For many patients, this has negative consequences on their health. Women are less likely to be prescribed aspirin or cholesterol-lowering medications following a hospitalization due to heart disease. Physicians also prescribe less pain medication to women than to men with the same condition. Multiple studies have shown this in a variety of conditions and procedures, such as appendectomies, abdominal surgery, coronary artery bypass procedures, cancer and Acquired immunodeficiency syndrome (AIDs).
These doctors’ dangerous assumptions are linked to gender roles which say that men are rational, reasonable and have a high pain tolerance as opposed to women who are dramatic, hysterical and weak.
To make matters worse, women’s symptoms often go unrecognized because they present differently than men’s symptoms for the same condition. Most people believe that heart attacks look like a person clutching their chest with excruciating pain down the left side of their body. However, women’s heart attacks can look much different. Female patients, for instance, are more frequently experience nausea, fatigue and back pain during a heart attack. This lack of awareness has deadly effects. The median time that men wait after the presentation of heart attack symptoms before seeking medical attention is sixteen hours, whereas the median time for women is 54 hours. Within five years of experiencing their first heart attack, 47 percent of women develop heart failure, suffer a stroke or die, versus 36 percent of men. Heart disease is the leading cause of death in the United States in both women and men – something that many women are not aware of. The definition of men’s symptoms as “typical” and women’s symptoms as “atypical” are not only textbook conventions, they have real and dangerous consequences. This is all linked to the societal idea that men’s bodies are the default and women’s bodies are other—an unscientific idea that has persisted in a highly scientific field.
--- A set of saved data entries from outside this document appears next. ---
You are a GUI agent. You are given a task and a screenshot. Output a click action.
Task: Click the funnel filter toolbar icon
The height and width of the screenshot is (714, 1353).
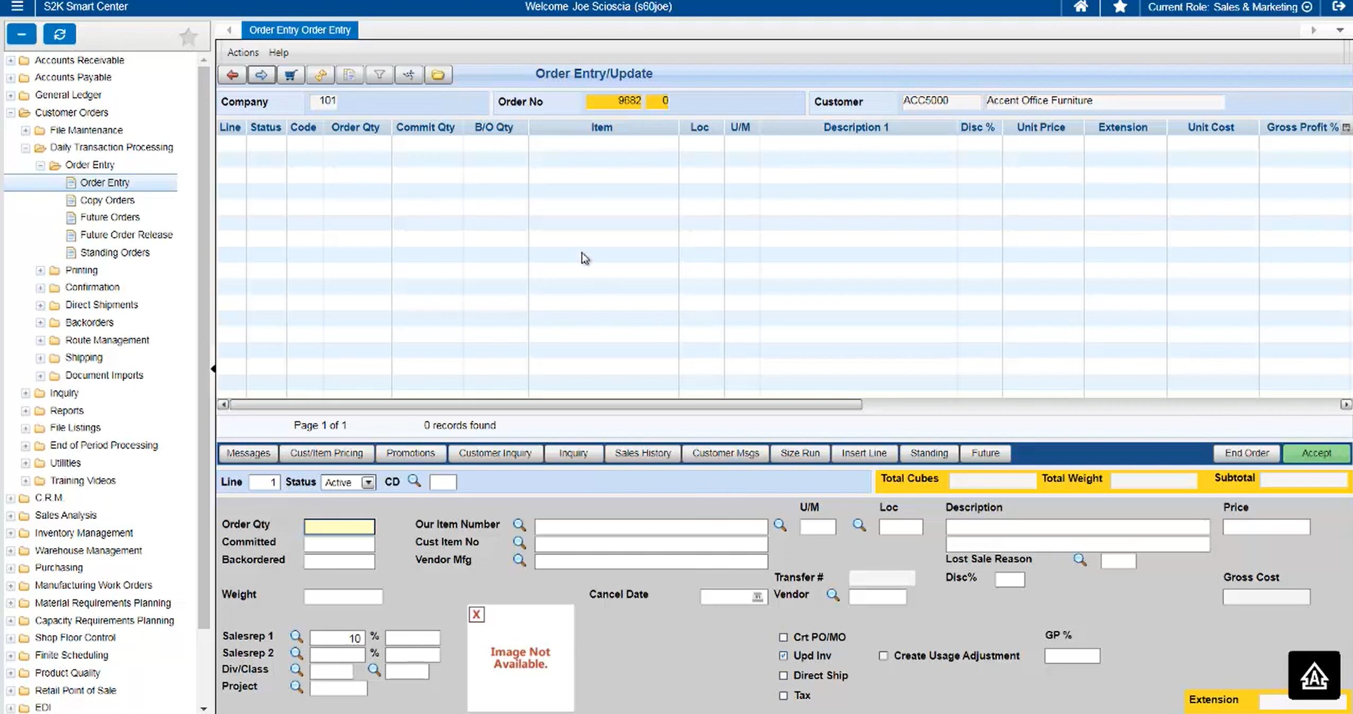click(379, 75)
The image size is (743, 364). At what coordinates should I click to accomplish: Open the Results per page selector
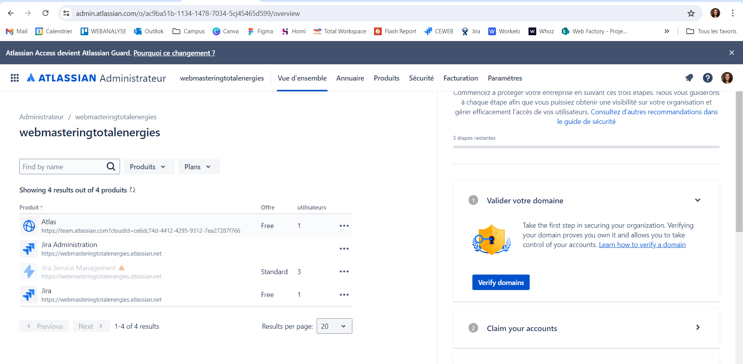point(333,326)
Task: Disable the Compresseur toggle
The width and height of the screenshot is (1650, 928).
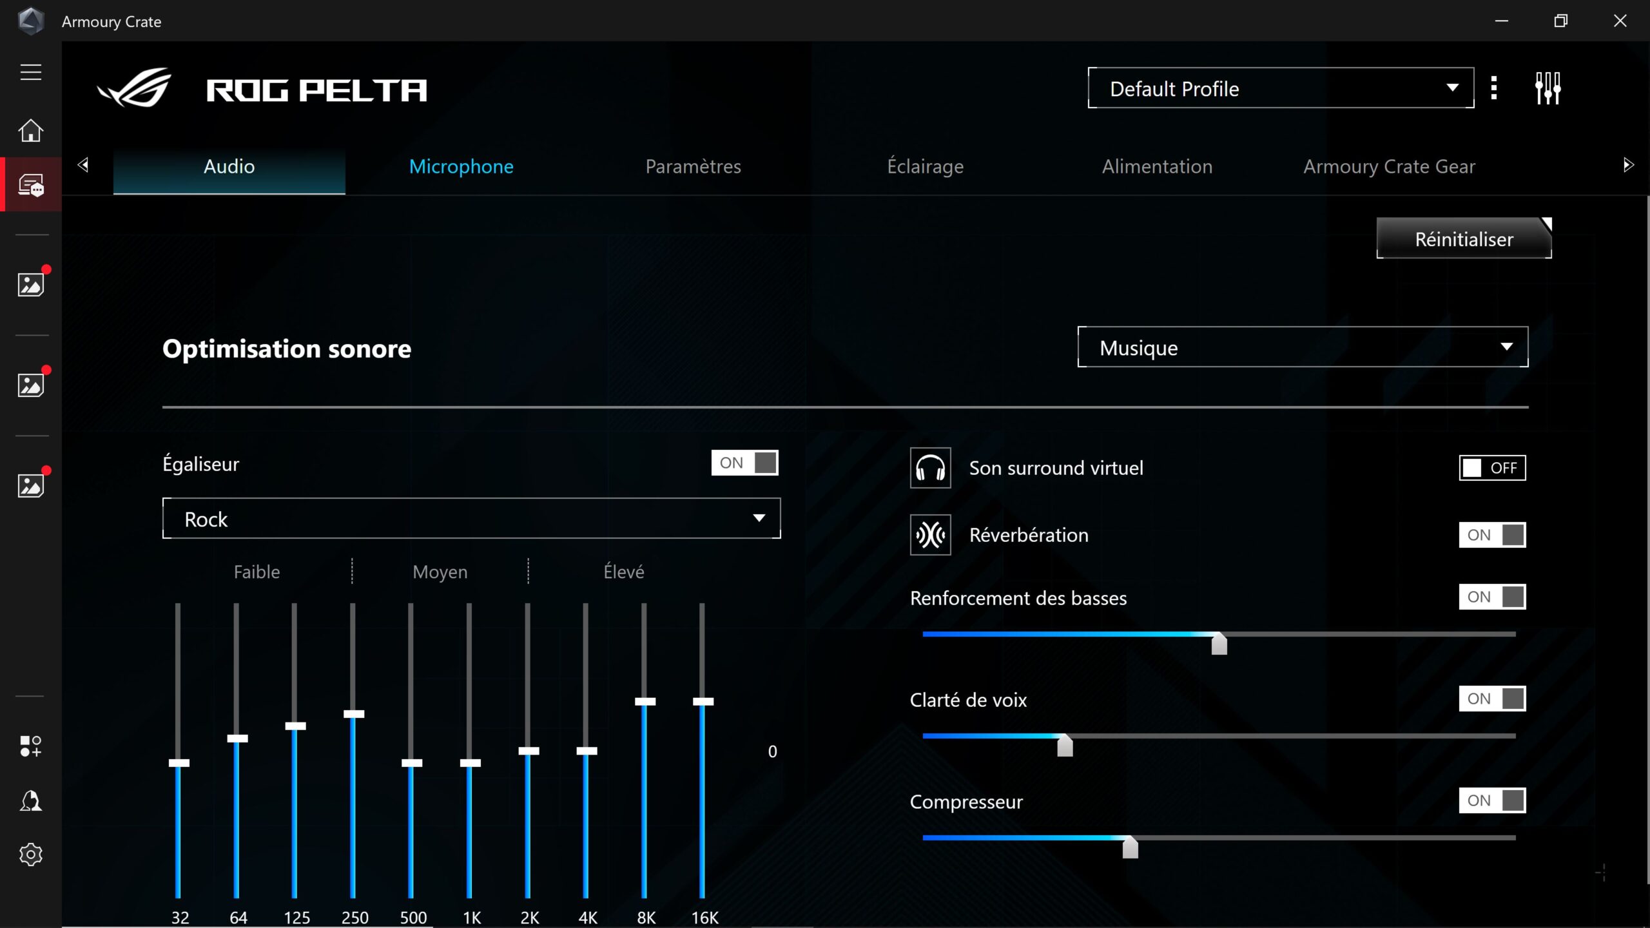Action: [1492, 800]
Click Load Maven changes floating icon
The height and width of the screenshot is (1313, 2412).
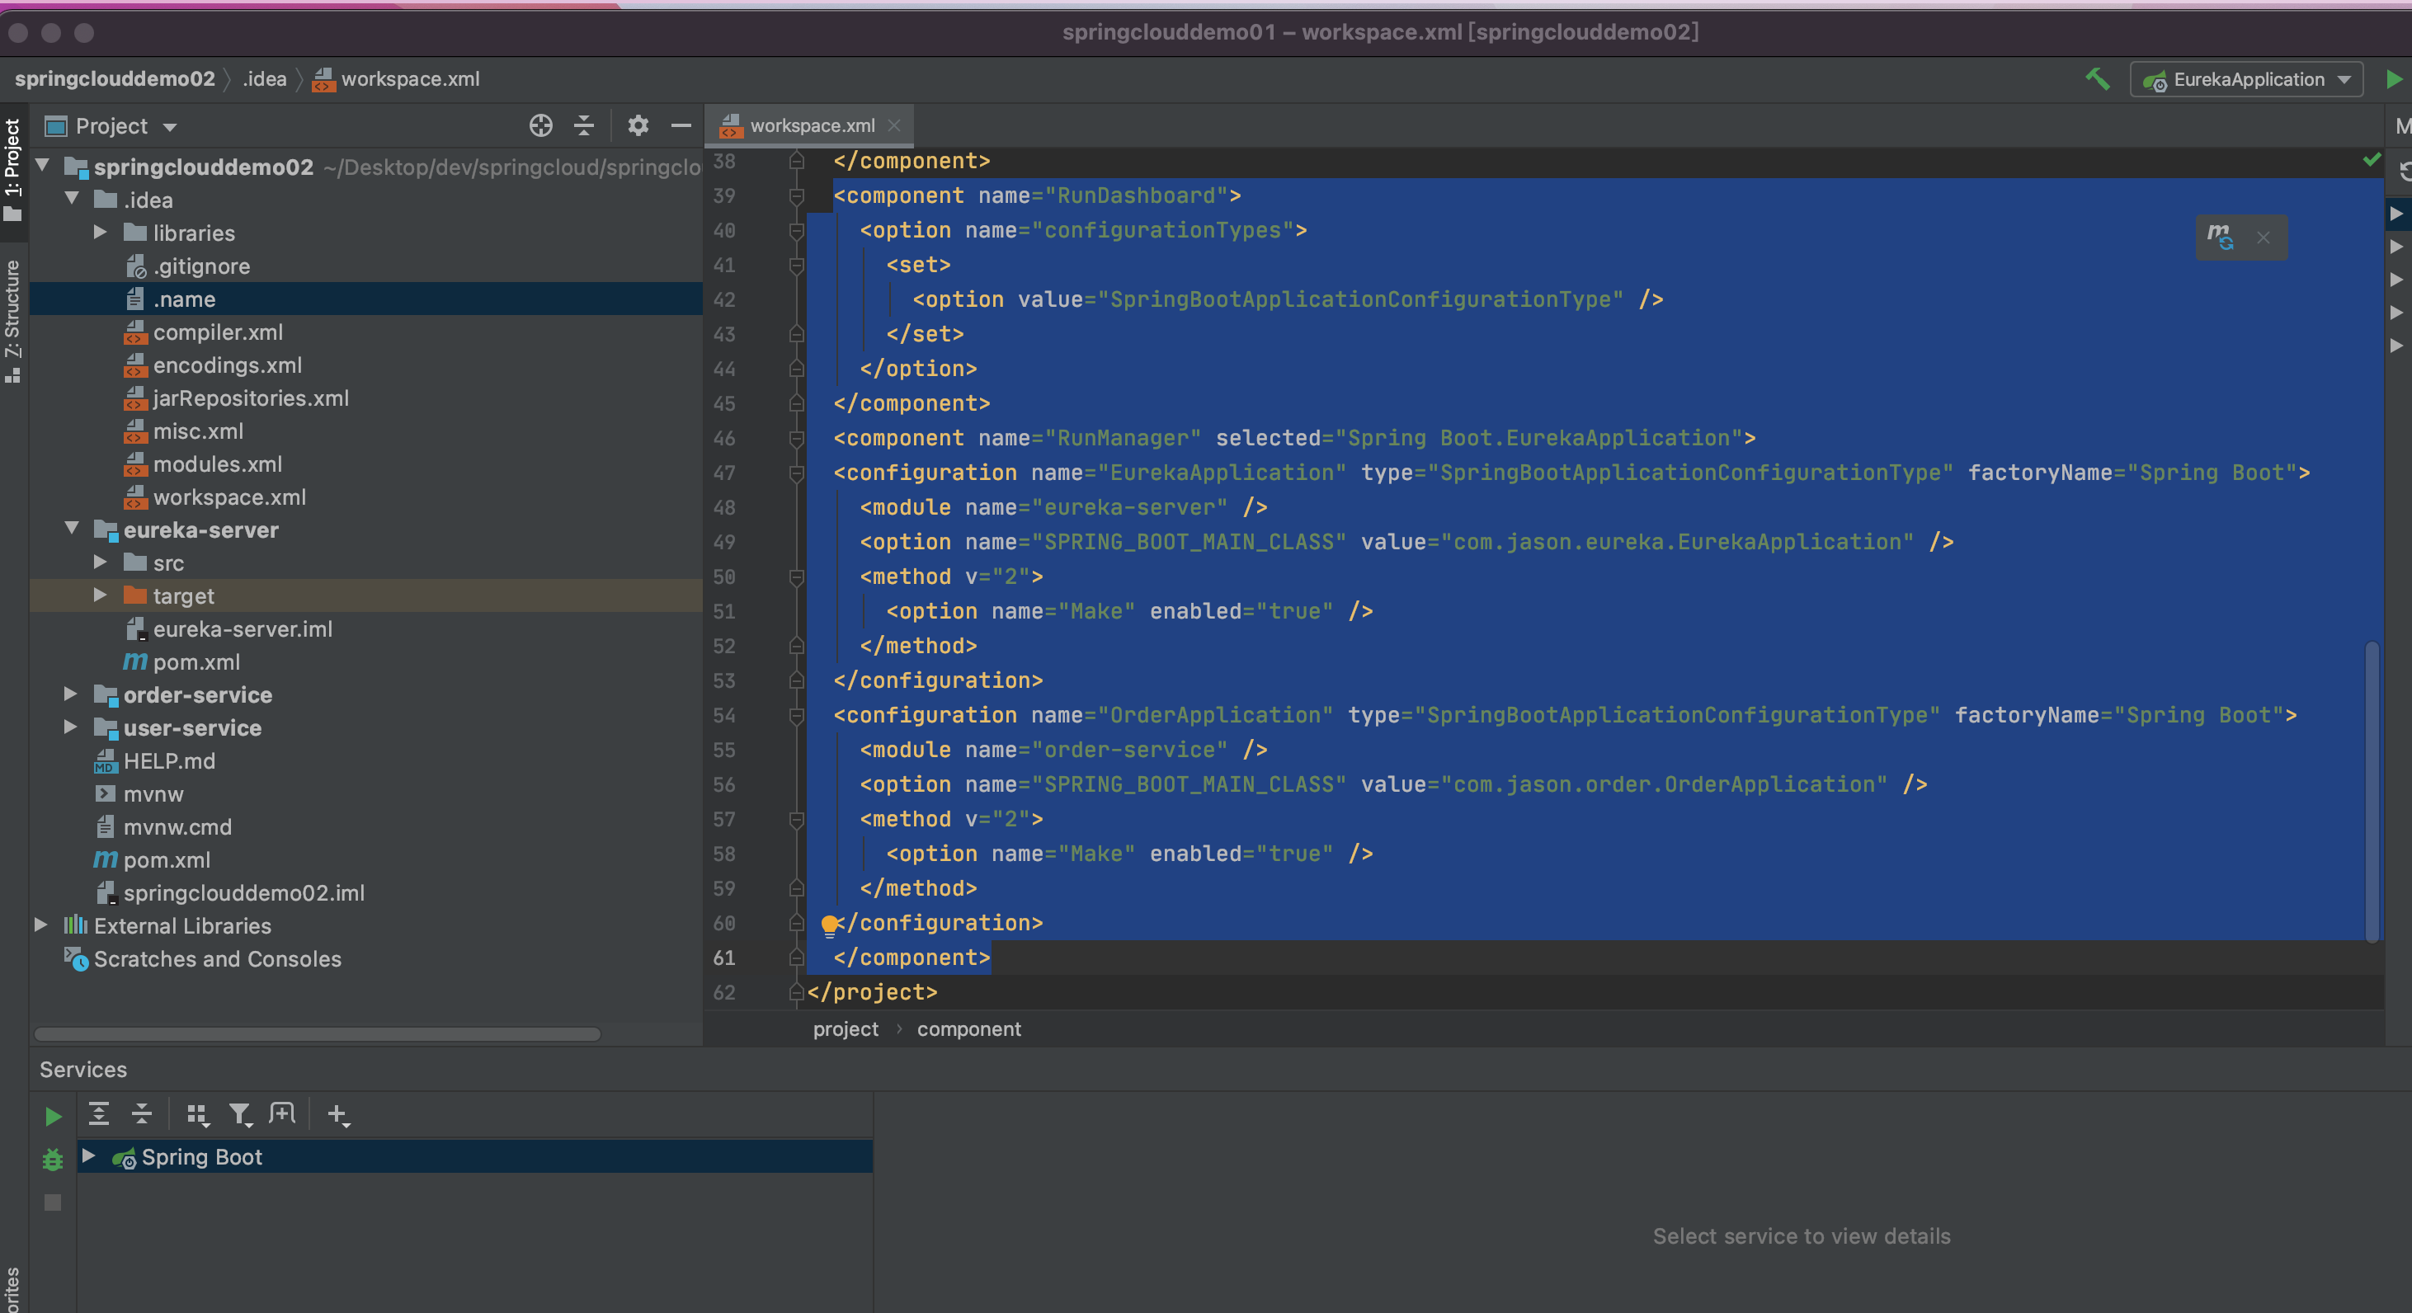(2220, 237)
According to Dr. Bridget Keown, an expert on women’s studies and the history of medicine at the University of Pittsburgh, “No science is free from the culture that creates it.” This problem is not only linked to gender, but also race, class, sexuality and other factors that may make people uncomfortable but must be discussed openly if anything is to change. The American health care system has always been tainted with bias and, according to Keown, removing that bias will require nothing short of a “cultural shift”. Doctors best serve their patients when they make every effort to be aware of and to rectify their own bias. On top of that, the world needs diverse doctors. We need more women doctors, more doctors of color, more LGBTQ+ doctors and many other factors that will allow the medical field to represent the population that it serves. Everyone needs medicine, so it should be welcoming to everyone.